Now this isn’t a post to knock virtualization technology. There are many benefits that it can provide, such as the ability to move applications around independent of the underlying physical infrastructure (i.e. it’s not bound to one physical server). But, if we look at the primary benefit being touted, it’s better resource utilization. Before we jump to virtualization, shouldn’t we understand why the existing operating systems can’t do their job to begin with? If our current processes for allocating applications to operating systems is fundamentally flawed, is virtualization technology merely a band-aid on the problem?

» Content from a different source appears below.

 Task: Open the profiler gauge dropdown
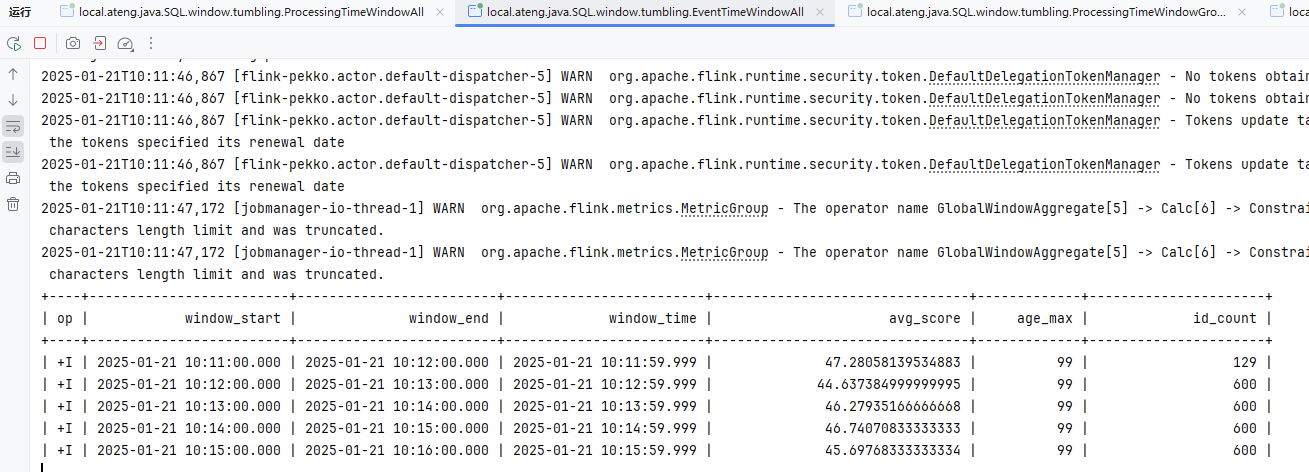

Based on my somewhat limited understanding of VMs, you can typically choose between dedicating resources to a VM Guest, allowing the VM Guest to pull from a shared pool, or some combination of the two. Obviously, if we dedicate resources completely, we’re really not much better off than physical servers from a resource utilization standpoint (although I agree there are other benefits outside of resource management). To gain the potential for improved resource utilization, we need to allow the VM Host to reclaim resources that aren’t being used and give them to other processes. At this extreme, we run the risk of thrashing as the VM Guests battle for resources. The theory is that the VM Guests will need resources at different times, so the theoretical thrashing that could occur, won’t. So, we probably take some hybrid approach. Unfortunately, we still now have the risk of wasting resources in the dedicated portion.
The real source of the problem, in my opinion, is that we do a lousy of understanding the resource demands of our solutions. We use conservative ballpark estimates, choose some standard configuration and number of app servers, do a capacity test and send it out into the wild. When it’s in the wild, we don’t collect metrics to see if the real usage (which is probably measured in site visits, not in resources consumed) matches the expected usage, and even if it comes in less, we certainly won’t scale back because we now have “room to grow”. If we don’t start doing this, we’re still going to have less than optimal resource utilization, whether we use VMs or not. I don’t believe that going to a 100% shared model is the answer either unless the systems get much more intelligent and take past trends into account in deciding whether to take resources away from a given VM guest or not.
Again, this post isn’t a knock on virtualization. One area that I hope virtualization, or more specifically, the hypervisor, will address is the bloat of the OS. Part of the resources go to the operation of the OS itself, and one can argue that there’s a lot of things that we don’t need. While we can try to configure the OS to turn these things off, effectively a black-listing approach (everything is on unless those things appear on the black list), I like the white-list approach. Start with the minimal set of capabilities needed (the hypervisor) and then turn other things on if you need them. I expect we’ll see more things like BEA’s WebLogic Virtual Edition that just cut the bloated OS out of the picture. But, as I’ve said, it only gets us so far if we don’t do a better job of understanding how our solutions consume resources from the beginning.